start Data extract

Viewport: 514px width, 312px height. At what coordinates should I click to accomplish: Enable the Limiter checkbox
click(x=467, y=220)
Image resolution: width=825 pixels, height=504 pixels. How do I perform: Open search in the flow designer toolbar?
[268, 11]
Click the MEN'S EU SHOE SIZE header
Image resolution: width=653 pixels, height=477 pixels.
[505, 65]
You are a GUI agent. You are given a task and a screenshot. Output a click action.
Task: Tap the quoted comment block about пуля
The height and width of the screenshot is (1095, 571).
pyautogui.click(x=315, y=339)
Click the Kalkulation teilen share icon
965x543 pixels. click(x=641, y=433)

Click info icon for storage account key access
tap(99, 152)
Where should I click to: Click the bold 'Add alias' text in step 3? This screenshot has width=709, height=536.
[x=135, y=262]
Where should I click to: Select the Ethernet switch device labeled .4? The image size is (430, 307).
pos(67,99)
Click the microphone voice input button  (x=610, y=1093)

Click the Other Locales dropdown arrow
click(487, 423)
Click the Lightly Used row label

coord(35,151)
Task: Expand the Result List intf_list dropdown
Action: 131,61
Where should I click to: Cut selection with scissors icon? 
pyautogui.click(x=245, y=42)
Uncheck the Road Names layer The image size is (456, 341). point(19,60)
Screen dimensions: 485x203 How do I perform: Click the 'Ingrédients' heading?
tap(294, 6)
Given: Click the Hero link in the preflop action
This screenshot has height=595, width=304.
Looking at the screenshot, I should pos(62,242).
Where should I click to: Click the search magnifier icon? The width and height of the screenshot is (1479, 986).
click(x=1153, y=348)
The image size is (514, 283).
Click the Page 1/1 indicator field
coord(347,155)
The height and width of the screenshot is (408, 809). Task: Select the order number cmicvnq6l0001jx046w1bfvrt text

end Data extract

**Stated task:** Format every line of the rows above as a Markdown table with the columns Number and Text, numbering the lines in order and omitting any blank lines.

**Result for this exercise:**
| Number | Text |
|---|---|
| 1 | Viewport: 514px width, 312px height. At what coordinates should I click to accomplish: Enable the Limiter checkbox |
| 2 | click(x=467, y=220) |
| 3 | Image resolution: width=825 pixels, height=504 pixels. How do I perform: Open search in the flow designer toolbar? |
| 4 | [268, 11] |
| 5 | Click the MEN'S EU SHOE SIZE header |
| 6 | Image resolution: width=653 pixels, height=477 pixels. |
| 7 | [505, 65] |
| 8 | You are a GUI agent. You are given a task and a screenshot. Output a click action. |
| 9 | Task: Tap the quoted comment block about пуля |
| 10 | The height and width of the screenshot is (1095, 571). |
| 11 | pyautogui.click(x=315, y=339) |
| 12 | Click the Kalkulation teilen share icon |
| 13 | 965x543 pixels. click(x=641, y=433) |
| 14 | Click info icon for storage account key access |
| 15 | tap(99, 152) |
| 16 | Where should I click to: Click the bold 'Add alias' text in step 3? This screenshot has width=709, height=536. |
| 17 | [x=135, y=262] |
| 18 | Where should I click to: Select the Ethernet switch device labeled .4? The image size is (430, 307). |
| 19 | pos(67,99) |
| 20 | Click the microphone voice input button  (x=610, y=1093) |
| 21 | Click the Other Locales dropdown arrow |
| 22 | click(487, 423) |
| 23 | Click the Lightly Used row label |
| 24 | coord(35,151) |
| 25 | Task: Expand the Result List intf_list dropdown |
| 26 | Action: 131,61 |
| 27 | Where should I click to: Cut selection with scissors icon?  |
| 28 | pyautogui.click(x=245, y=42) |
| 29 | Uncheck the Road Names layer The image size is (456, 341). point(19,60) |
| 30 | Screen dimensions: 485x203 How do I perform: Click the 'Ingrédients' heading? |
| 31 | tap(294, 6) |
| 32 | Given: Click the Hero link in the preflop action |
| 33 | This screenshot has height=595, width=304. |
| 34 | Looking at the screenshot, I should pos(62,242). |
| 35 | Where should I click to: Click the search magnifier icon? The width and height of the screenshot is (1479, 986). |
| 36 | click(x=1153, y=348) |
| 37 | The image size is (514, 283). |
| 38 | Click the Page 1/1 indicator field |
| 39 | coord(347,155) |
| 40 | The height and width of the screenshot is (408, 809). Task: Select the order number cmicvnq6l0001jx046w1bfvrt text |